Figure 1.

I136V mutation alters voltage-dependent activation and steady-state fast inactivation of Na_V1.7 channels. A, Representative family traces of Na+ currents from voltage-clamped HEK293 cells expressing either wild-type Na_V1.7_R (top) or I136V mutant (bottom) channels. Cells were held at -100 mV, and Na⁺ currents were elicited by step depolarizations from -80 to +60 mV in 5 mV increment every 5 seconds. B, Normalized peak current-voltage relationship for Na_V1.7_R (n = 40) and I136V mutant (n = 43) channels. C, Comparison of the voltage-dependent activation and steady-state fast inactivation of Na_V1.7_R and I136V mutant channels. A hyperpolarizing shift (-5.7 mV) of activation was observed in I136V mutant channels.

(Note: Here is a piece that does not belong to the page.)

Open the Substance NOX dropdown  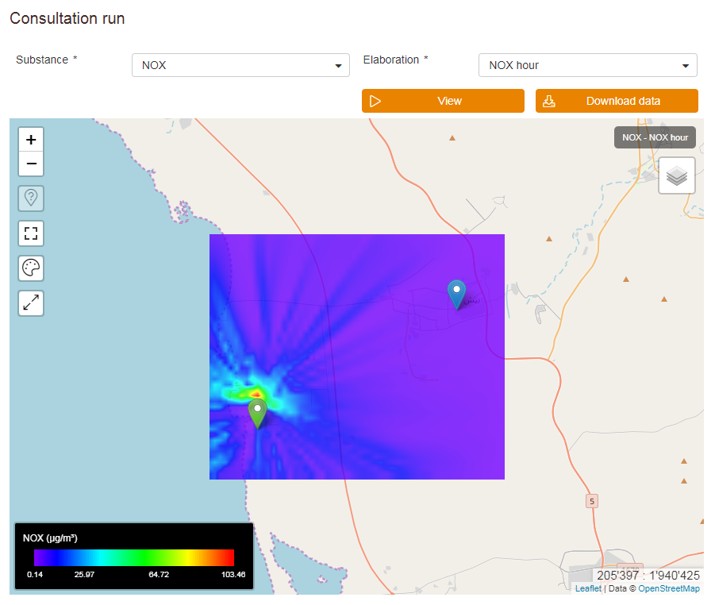[x=240, y=65]
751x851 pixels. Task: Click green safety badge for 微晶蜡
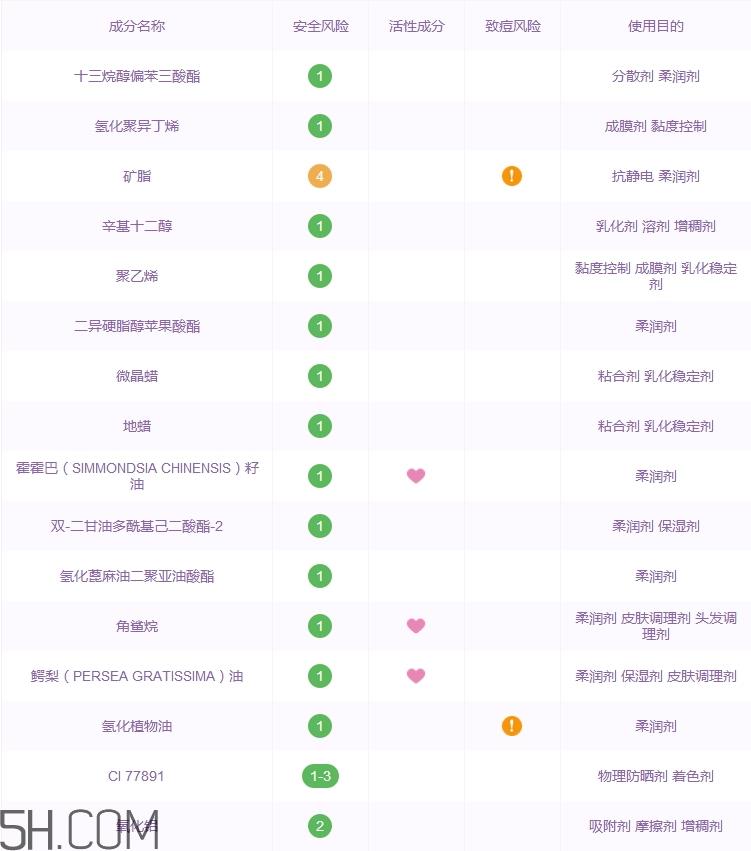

Steady-state fast inactivation was examined using a series of 500-ms prepulses from -140 mV to -10 mV followed by 40-ms test pulses at -10 mV. I136V mutation did not change the V_1/2,fast but altered the slope factor. D, Activation kinetics, measured as time-to-peak, were similar between Na_V1.7_R and I136V mutant channels. E, Fast inactivation kinetics of Na_V1.7_R and I136V mutant channels. Inactivation time constants were calculated by fitting the decay phases of currents shown in Figure 1A with single-exponential function. Gray circles represent I136V shifted 5.7 mV in a depolarizing direction to match the voltage-dependent activation of wild type Na_V1.7_R channels. The inactivation kinetics of I136V channels are slower than that of Na_V1.7_R channels. F, Expanded view of overlap of activation and inactivation Boltzmann fits (area as predicted window current) from C (shaded area for I136V mutation, and lined area for Na_V1.7_R).